2. Johnny Lee Miller. Do you know who that is? To some, he’s a mere non-American character actor who has appeared in a ton of stuff. To me — and some other people who may or may not watch “Dexter” — he was Jordan Chase, “Dexter”‘s fifth season villain and guest star that ultimately overshadowed the actress who was supposed to be the main attraction for that particular season, Julia Styles. Not only did he out-act her, but he also proved to be one of the more interesting scum-bags to ever battle the do-gooder serial killer. In the fall, Miller is set to play … again, wait for it … Sherlock Holmes in “Elementary,” CBS’s most notable new drama. It’s true — a guy with a British accent playing Sherlock Holmes in a new series set in … New York … with Lucy Liu co-starring in the Dr. Joan Watson role. More shocking? The show is going to bump the seemingly much-adored “The Mentalist” to Sunday nights by moving into the 10 p.m. Thursday spot. Question No. 1: How many “Sherlock” reboots can one generation endure? Robert Downey Jr.’s movies have been a hit, and PBS’s series has been swooned over for two seasons now. Question No. 2: Does this mean “The Mentalist” might be on its way out? Moving shows to new nights is always a risk, and considering how CBS is doing this with two of its flagship shows in recent years is a bit of a head-scratcher. It’s not that I’m rooting against “Elementary” to succeed — I’m just wondering how it could possibly retain an audience because of all the other Sherlock reboots that have saturated popular culture in recent years. Benedict vs. Johnny. Who you got?

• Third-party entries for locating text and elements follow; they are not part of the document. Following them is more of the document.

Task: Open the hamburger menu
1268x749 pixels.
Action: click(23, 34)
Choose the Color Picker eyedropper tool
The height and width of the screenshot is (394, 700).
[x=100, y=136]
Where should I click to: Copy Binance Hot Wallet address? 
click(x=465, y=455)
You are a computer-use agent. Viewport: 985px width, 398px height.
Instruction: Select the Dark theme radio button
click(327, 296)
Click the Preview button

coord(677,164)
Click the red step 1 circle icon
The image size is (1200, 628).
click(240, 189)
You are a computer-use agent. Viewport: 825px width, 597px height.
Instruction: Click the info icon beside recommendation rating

3. Hey, hey, hey. Goodbye. “A Gifted Man,” “CSI: Miami” and “How To Be A Gentleman” have all been sent to the funeral home. So was “Rob,” though it’s hard to think that even Rob Schneider’s mother would have had that show returning in her office poll. “Made In Jersey,” meanwhile, stars Janet Montgomery “as a young working class chick from Jersey who lands a job at a prestigious New York law firm with the help of a sassy secretary, a sexy older sister and a big Italian family,” the brilliant Lisa Des Moraes wrote in the Washington Post. “No cliché left behind on this one!” she added, pretty much leaving me with nothing more to add. And “Vegas” brings Dennis Quaid to CBS as the mayor of Las Vegas in the 1960s. When reached for comment, the actor reiterated the fact that 2008’s “Vantage Point” wasn’t nearly the awful movie critics and three-dollar movie bins said it was.